平成20年5月特集 特集 「まちの安全」のために

雪道の安全

広がる「スコップひとかき」運動

SSW

豪雪地帯からは今年、除雪ボランティアの設立が相次いで伝えられた。それとは別に、新潟市、富山県、福井県などで、いわば“瞬間的ボランティア活動”として広がってきたのが、交差点やバス停に置かれたスコップを使って周辺の雪かきをする運動だ。若者の本当のスコップひとかきで、お年寄りが滑らずにすむ。

そもそもは、新潟市の学校町通りの町内会が一九八〇年代に始めたらしい。今は新潟市社会福祉協議会が「おもいやりのひとかき運動」として引き継いでいる。スコップは市が用意している。社福協が引き継いだ九五年には三十四カ所だったスコップの設置場所が、今冬には二百四十六カ所まで広がった。

富山県は「雪と汗のひとかき運動」、福井県は「みどりのスコップひとかき運動」の名前で、同様の運動を展開している。

福井県の「みどりの…」とは、「みんなの道路を利用しやすく」からの命名で、スコップの柄も緑色だ。

時間と体力のある通りがかりの人が、歩行者が滑らないよう、備え付けのスコップを使って雪をかくのだ。近所の人が、きれいに雪かきする場合もある。また、信号が青になるまでの十数秒間だけだが雪をかく人もいる。
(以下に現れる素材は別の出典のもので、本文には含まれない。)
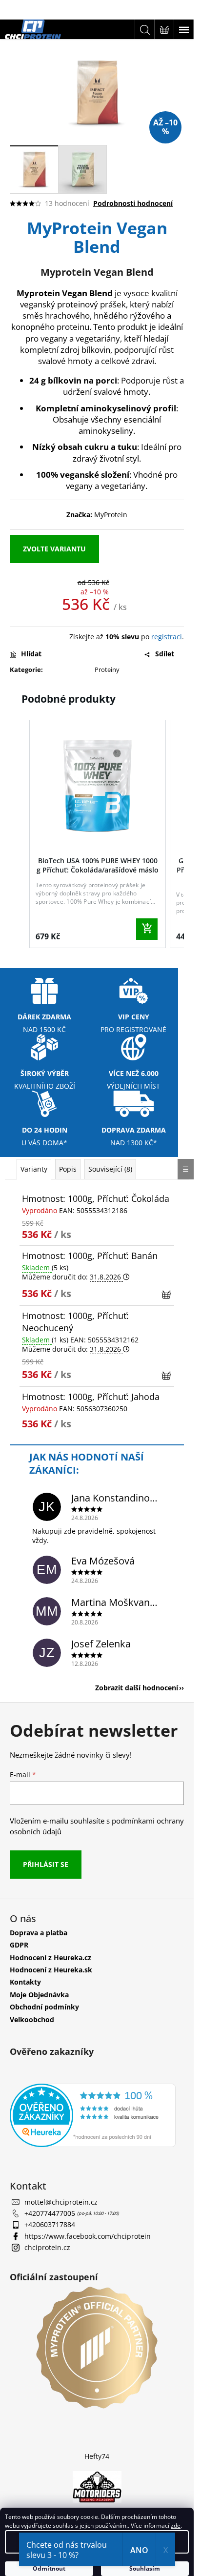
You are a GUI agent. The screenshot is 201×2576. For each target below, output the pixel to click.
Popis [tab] (68, 1169)
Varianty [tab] (33, 1169)
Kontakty (25, 1982)
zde (176, 2525)
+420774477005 (50, 2213)
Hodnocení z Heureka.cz (50, 1957)
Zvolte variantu (54, 548)
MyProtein (110, 514)
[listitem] (97, 834)
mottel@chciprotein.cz (61, 2202)
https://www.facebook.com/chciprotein (87, 2236)
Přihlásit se (45, 1864)
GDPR (19, 1944)
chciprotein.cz (47, 2247)
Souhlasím (144, 2568)
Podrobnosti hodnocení (133, 203)
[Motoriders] (97, 2486)
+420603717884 (49, 2224)
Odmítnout (49, 2568)
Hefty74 (96, 2456)
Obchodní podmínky (44, 2006)
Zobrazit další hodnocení (136, 1687)
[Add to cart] (147, 929)
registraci (166, 636)
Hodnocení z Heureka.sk (51, 1969)
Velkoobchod (32, 2019)
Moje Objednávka (39, 1994)
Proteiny (107, 669)
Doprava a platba (38, 1932)
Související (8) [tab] (110, 1169)
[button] (19, 836)
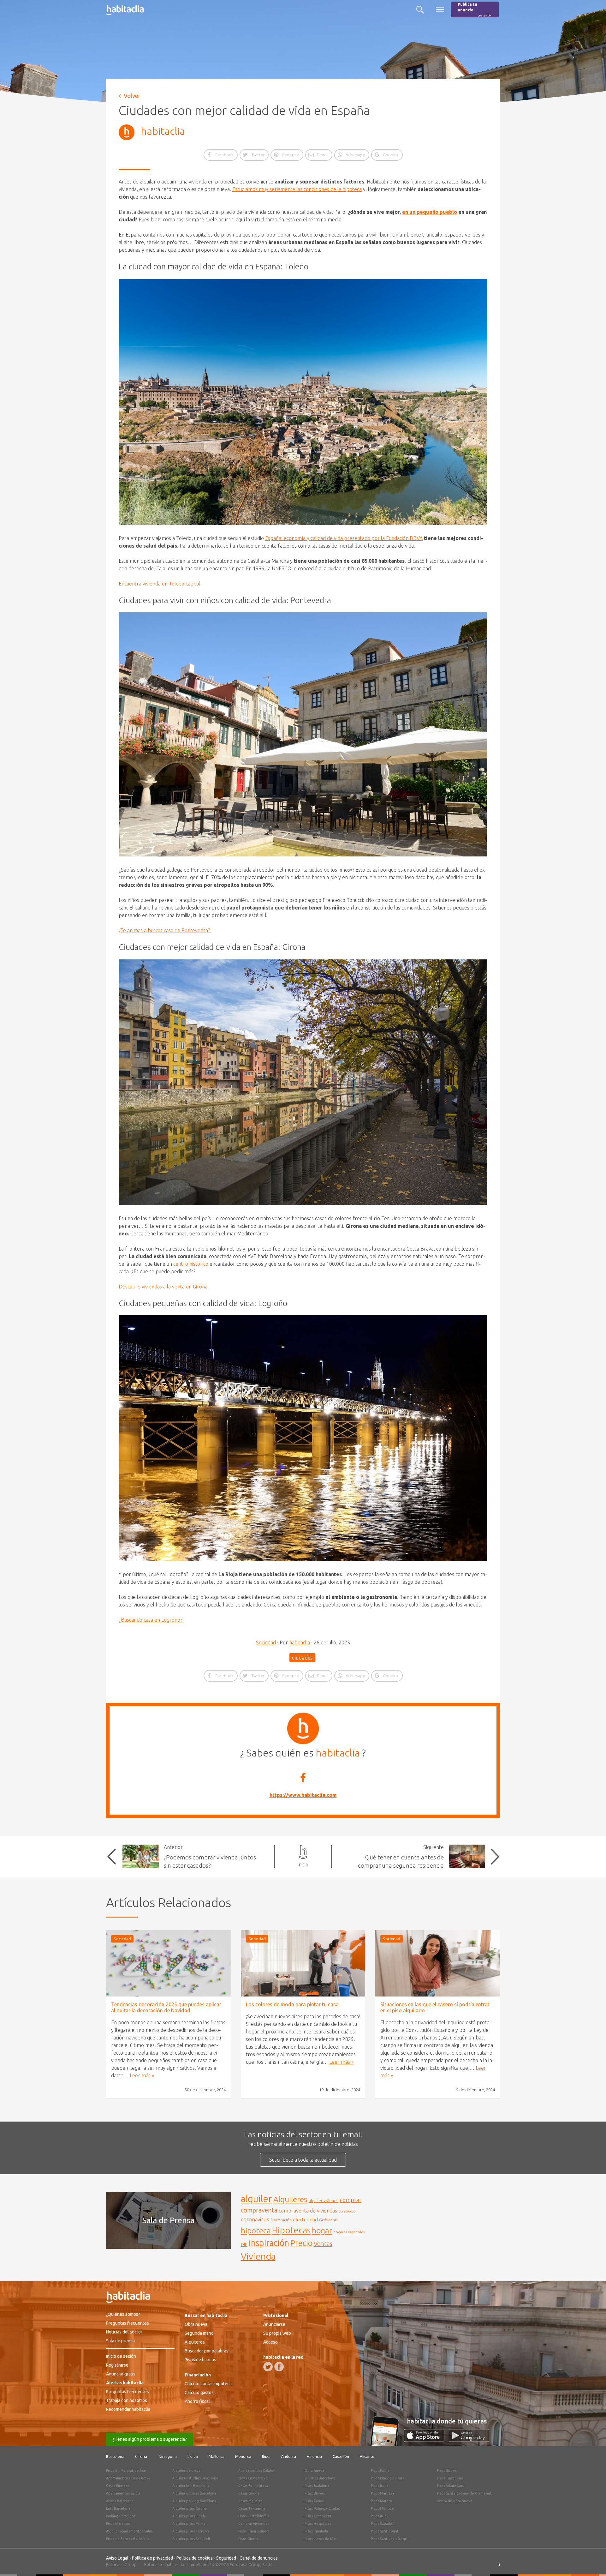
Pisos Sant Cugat (385, 2531)
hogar (322, 2230)
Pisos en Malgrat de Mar (126, 2470)
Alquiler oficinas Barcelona (194, 2493)
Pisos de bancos (200, 2359)
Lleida (192, 2456)
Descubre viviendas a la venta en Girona (164, 1286)
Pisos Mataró (381, 2501)
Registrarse (117, 2365)
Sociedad (266, 1642)
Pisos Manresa (382, 2493)
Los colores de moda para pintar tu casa (292, 2004)
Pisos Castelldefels (253, 2516)
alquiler (256, 2199)
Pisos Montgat (383, 2508)
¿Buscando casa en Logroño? (151, 1620)
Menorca (243, 2456)
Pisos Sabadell (382, 2523)
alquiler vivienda (324, 2200)
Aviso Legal (117, 2558)
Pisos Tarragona (450, 2478)
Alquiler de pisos (186, 2470)
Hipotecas (291, 2230)
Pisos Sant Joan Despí (389, 2539)
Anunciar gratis (120, 2373)
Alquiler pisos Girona (189, 2508)
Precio (301, 2243)
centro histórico (190, 1264)
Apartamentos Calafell (256, 2470)
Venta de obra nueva (454, 2501)
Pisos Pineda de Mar (387, 2478)
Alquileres (290, 2199)
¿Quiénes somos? (123, 2314)
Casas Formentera (253, 2486)
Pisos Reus (379, 2486)
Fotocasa (153, 2564)
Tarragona (167, 2456)
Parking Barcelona (121, 2516)
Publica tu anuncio (475, 9)
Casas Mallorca (250, 2501)
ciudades (302, 1657)
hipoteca (256, 2230)
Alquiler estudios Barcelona (195, 2478)
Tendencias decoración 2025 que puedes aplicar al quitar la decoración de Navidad (166, 2007)
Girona (141, 2456)
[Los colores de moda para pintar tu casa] (303, 1963)
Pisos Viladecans (450, 2486)
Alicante (367, 2456)
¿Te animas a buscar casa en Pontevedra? (165, 930)
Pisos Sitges (446, 2470)
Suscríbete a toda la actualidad (303, 2160)
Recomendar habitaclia (128, 2409)
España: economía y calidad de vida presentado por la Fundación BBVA (344, 538)
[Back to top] (592, 2562)
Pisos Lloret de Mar (320, 2539)
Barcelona (115, 2456)
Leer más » (142, 2075)
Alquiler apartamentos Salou (129, 2531)
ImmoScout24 (200, 2564)
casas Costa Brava (252, 2478)
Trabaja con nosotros (126, 2400)
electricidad (305, 2219)
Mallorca (216, 2456)
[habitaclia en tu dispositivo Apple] (426, 2440)
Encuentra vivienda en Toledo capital (159, 583)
福井県の場合は新潟市、富山県の例を聞いて二〇〇五年から、福井市内の交差点からバス停へと始めて、今冬のスコップ数は二百九十四に達した。「開始以来、スコップがなくなったのは一件だけ」(県道路保全課)という。

ほんの一瞬の善意の発揮で、雪国の歩行者の安全に役立つことができる。これは、ある個人が本格的なボランティア活動を始めるきっかけにもなるに違いない。